The only crossing at this point
was by the 'Lambeth Horseferry' but this took a long time
and could be risky when the tides were fast.
During the reign of Elizabeth
I several attempts were made to pass an Act authorising a
bridge at Westminster but the City always objected.
However, in 1734 Charles Labelye, a Swiss engineer submitted
his plans and in 1736 the Earl of Pembroke and his followers
were granted their Act. This empowered them to hold
a lottery to raise money for the new structure, which became
known as the 'Bridge of Fools'.
The foundation stone for the
first pier was laid in 1739 by the Earl of Pembroke. Cast-iron
caissons were driven into the river bed by an engine invented
by M. Valoue, a Swiss watchmaker. Building work hampered by
financial problems and the harsh winters as well as wars in
Europe, sabotage by the watermen, accidents and a small earthquake.
Later cracks appeared in the masonry and in 1747 stones from
the fifth arch fell into the Thames.
The Earl of Pembroke died shortly
before Westminster Bridge was opened in 1750. Labelye,
worn out by the ten years of work and worries, retired to
the South of France, where he died in 1781.
The bridge was 1,038 feet long
and 44 ft wide.The bridge, which tended to sway on its foundations,
was never fully trusted. When the old London Bridge
was removed in 1831 the scour of the river upstream undermined
the foundations of Westminster Bridge and it became dangerous.

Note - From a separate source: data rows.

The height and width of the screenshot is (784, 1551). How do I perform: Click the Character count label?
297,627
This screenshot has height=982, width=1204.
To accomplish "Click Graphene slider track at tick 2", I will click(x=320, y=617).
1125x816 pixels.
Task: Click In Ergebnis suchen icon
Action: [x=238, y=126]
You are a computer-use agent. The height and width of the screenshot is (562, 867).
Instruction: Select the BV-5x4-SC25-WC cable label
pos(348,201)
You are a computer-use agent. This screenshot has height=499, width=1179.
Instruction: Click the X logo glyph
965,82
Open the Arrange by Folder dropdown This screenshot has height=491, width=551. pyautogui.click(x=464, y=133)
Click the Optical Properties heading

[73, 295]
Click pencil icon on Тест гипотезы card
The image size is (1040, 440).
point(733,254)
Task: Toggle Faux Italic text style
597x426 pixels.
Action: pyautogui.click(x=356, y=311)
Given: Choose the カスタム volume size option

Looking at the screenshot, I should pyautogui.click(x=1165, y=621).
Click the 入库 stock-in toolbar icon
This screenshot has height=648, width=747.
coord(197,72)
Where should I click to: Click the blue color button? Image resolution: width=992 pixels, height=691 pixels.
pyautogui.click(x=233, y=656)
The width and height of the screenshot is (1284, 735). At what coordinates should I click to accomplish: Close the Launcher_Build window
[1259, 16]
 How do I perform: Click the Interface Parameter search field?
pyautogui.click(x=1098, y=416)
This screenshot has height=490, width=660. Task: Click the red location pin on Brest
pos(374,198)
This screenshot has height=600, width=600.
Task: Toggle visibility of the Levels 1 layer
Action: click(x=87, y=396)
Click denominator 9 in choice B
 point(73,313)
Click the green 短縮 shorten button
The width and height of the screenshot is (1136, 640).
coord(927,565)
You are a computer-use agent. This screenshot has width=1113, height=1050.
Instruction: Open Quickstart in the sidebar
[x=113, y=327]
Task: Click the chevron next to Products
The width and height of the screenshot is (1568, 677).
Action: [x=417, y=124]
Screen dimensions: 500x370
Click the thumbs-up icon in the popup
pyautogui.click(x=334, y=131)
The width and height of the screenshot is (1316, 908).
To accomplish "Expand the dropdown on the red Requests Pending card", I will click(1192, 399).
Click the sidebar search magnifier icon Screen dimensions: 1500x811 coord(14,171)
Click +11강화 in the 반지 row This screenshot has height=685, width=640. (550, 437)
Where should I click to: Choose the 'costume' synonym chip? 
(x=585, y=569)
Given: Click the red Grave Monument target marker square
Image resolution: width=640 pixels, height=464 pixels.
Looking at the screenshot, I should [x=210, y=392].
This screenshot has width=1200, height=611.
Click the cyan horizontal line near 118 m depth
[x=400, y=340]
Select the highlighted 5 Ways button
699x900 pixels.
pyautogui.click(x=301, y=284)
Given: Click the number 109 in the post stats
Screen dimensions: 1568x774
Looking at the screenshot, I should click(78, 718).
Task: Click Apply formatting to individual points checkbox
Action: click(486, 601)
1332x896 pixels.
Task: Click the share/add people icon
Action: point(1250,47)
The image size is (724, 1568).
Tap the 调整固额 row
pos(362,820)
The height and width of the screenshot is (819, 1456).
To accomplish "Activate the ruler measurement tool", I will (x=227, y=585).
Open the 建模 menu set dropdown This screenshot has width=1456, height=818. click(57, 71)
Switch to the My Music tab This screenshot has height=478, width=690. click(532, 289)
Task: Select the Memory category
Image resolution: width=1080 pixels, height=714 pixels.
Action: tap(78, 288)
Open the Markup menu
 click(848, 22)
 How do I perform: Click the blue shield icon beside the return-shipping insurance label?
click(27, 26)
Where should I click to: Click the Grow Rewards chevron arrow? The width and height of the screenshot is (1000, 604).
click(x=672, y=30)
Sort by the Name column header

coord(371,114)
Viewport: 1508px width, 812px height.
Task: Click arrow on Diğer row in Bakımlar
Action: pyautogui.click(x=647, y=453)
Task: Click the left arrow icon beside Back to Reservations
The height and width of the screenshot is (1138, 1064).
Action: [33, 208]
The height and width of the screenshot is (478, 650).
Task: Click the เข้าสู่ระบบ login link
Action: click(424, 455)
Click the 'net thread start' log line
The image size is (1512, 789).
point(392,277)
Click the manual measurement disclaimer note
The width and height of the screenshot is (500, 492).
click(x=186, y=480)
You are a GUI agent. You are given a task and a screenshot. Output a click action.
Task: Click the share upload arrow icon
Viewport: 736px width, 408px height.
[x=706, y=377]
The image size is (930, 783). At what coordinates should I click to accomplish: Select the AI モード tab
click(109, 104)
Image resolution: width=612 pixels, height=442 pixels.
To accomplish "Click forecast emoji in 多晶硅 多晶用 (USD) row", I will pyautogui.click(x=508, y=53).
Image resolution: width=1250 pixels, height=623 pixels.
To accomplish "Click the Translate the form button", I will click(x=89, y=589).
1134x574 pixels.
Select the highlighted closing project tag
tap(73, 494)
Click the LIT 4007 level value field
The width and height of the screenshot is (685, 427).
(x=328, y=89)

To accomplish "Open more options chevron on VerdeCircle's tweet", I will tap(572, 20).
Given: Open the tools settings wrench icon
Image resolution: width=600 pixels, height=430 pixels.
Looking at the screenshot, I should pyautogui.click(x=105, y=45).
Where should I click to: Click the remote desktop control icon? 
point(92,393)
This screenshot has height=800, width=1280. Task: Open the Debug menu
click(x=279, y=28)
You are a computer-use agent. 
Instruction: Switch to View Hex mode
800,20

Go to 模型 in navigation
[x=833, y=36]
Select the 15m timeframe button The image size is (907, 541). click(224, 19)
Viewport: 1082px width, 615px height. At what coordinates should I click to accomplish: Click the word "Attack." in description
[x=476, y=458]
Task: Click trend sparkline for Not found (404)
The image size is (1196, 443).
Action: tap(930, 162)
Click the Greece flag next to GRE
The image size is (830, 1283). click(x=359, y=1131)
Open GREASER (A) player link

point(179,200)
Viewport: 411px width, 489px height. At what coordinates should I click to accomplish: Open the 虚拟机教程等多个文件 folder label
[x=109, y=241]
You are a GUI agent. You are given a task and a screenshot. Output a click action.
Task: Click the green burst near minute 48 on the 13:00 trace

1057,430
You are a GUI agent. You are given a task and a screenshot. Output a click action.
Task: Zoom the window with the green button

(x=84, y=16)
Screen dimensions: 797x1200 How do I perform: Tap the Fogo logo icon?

In 1836 James Walker began piecemeal reconstruction of the
structure over 10 years to complete and when complete he joined
Charles Barry, George Rennie and Thomas Page in submitting
designs for a replacement bridge.
In 1854 work began on a new bridge,
the seven-arch wrought-iron bridge is overall 827 ft long
and 84 ft wide. Opened in May 1862, Westminster Bridge
is painted predominately green for the Commons benches of
the Houses of Parliament, Lambeth Bridge is painted red for
the benches of the Lord's.
It was the construction of Westminster Bridge that started
the development of the South Bank. Westminster Bridge
is now the oldest bridge in use in London and, apart from
the repair of a few cracked ribs in 1924, it has had needed
very little repair since it opened almost 150 years ago.